▶ [Material for the task]
● ● ● ● ● ● ●

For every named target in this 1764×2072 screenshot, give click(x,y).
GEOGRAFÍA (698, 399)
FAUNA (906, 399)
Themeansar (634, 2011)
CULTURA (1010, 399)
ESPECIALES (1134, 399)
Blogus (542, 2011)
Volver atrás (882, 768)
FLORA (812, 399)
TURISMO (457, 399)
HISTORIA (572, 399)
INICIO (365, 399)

● ● ● ● ● ● ●

▶ [Activity]
The required output is all of the material, word for word.

▶ [Your response]
For every named target in this 1764×2072 screenshot, give click(x,y).
GEOGRAFÍA (698, 399)
FAUNA (906, 399)
Themeansar (634, 2011)
CULTURA (1010, 399)
ESPECIALES (1134, 399)
Blogus (542, 2011)
Volver atrás (882, 768)
FLORA (812, 399)
TURISMO (457, 399)
HISTORIA (572, 399)
INICIO (365, 399)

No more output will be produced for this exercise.